### GIVEN TEXT
⟨

Creating a buffer around a point:

buffer = point.Buffer(200)

To write the GeoJSON to a file, open a file for writing ('w'):

buffer_file = open('buffer.json', 'w')

Write the GeoJSON string to the file:

buffer_file.write(buffer.ExportToJson())

Close the file (so that all changes are written to the disk and the system knows that we finished working with the file):

buffer_file.close()

Now it would be good to review content of that file. This can be easily done in command line using tools such as cat, less, or head. One of the advantages of IPython is that the command line tools are actually available using an exclamation mark at the beginning of the line like in the following example which shows the first 100 characters from the file:

!head -c 100 buffer.json

Resources

Texts

Videos

Assignment

Go through the above instructions and examples. For smooth experience, it is recommended to use NCSU VCL Ubuntu machine, but testing GDAL on your own computer is highly encouraged.

⟩

(Collection entries)

⟨

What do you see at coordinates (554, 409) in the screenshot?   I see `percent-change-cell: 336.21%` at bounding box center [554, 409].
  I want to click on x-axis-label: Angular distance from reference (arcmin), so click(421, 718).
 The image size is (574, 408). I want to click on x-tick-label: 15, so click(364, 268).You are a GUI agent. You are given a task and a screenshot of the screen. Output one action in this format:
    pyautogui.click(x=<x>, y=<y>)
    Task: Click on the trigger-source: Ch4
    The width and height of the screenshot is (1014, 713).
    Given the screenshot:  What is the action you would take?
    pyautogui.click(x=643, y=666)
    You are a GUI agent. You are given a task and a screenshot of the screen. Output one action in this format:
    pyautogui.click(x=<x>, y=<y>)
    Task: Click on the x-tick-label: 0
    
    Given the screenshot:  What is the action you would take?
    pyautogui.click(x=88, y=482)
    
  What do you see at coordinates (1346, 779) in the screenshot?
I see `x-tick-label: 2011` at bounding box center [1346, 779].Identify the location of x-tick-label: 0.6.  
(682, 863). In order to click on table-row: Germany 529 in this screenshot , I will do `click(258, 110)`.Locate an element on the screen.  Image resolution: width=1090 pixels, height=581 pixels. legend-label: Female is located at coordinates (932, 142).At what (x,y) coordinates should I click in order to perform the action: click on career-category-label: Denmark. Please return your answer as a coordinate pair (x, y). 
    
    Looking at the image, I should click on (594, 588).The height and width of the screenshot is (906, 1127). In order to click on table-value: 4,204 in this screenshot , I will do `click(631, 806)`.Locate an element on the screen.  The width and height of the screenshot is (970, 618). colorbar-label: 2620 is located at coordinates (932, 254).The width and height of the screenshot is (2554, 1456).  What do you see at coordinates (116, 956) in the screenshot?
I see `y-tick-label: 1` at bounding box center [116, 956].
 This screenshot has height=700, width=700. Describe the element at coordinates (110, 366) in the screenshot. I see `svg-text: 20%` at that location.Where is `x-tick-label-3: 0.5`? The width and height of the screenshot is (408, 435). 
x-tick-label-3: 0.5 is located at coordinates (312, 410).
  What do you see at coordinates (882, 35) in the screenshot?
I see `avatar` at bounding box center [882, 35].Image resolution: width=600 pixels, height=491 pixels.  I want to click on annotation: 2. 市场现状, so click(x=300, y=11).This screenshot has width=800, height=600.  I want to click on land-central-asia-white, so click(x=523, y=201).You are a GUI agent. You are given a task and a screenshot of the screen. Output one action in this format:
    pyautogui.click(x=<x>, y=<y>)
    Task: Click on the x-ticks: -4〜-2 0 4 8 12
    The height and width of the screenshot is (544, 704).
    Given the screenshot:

⟩

### ACTIVITIES
[a] In the buffer tutorial, which machine is recommended for a smooth experience?
[b] Carry on the buffer tutorial from its final sentence, adding a few more sentences to the assignment.

### EXERCISE RESULTS
[a] An NCSU VCL Ubuntu machine.

[b]
Then take the part which is resampling the rasters and creating and animated GIF and create a Bash script which does this procedure without repeating commands. If possible, include also download of the file and its unpacking of needed so that your result can be reproduced on any computer. Submit this file to Moodle.

You may find these two following things useful. For loop in Bash is:

for FRUIT in apple orange banana
do
    echo $FRUIT
done

A sequence of numbers can be generated using seq:

seq -w 50 50 300

It is worth noting that the subcommand syntax above ($()) can be used also in this context:

for NUM in $(seq -w 50 50 300)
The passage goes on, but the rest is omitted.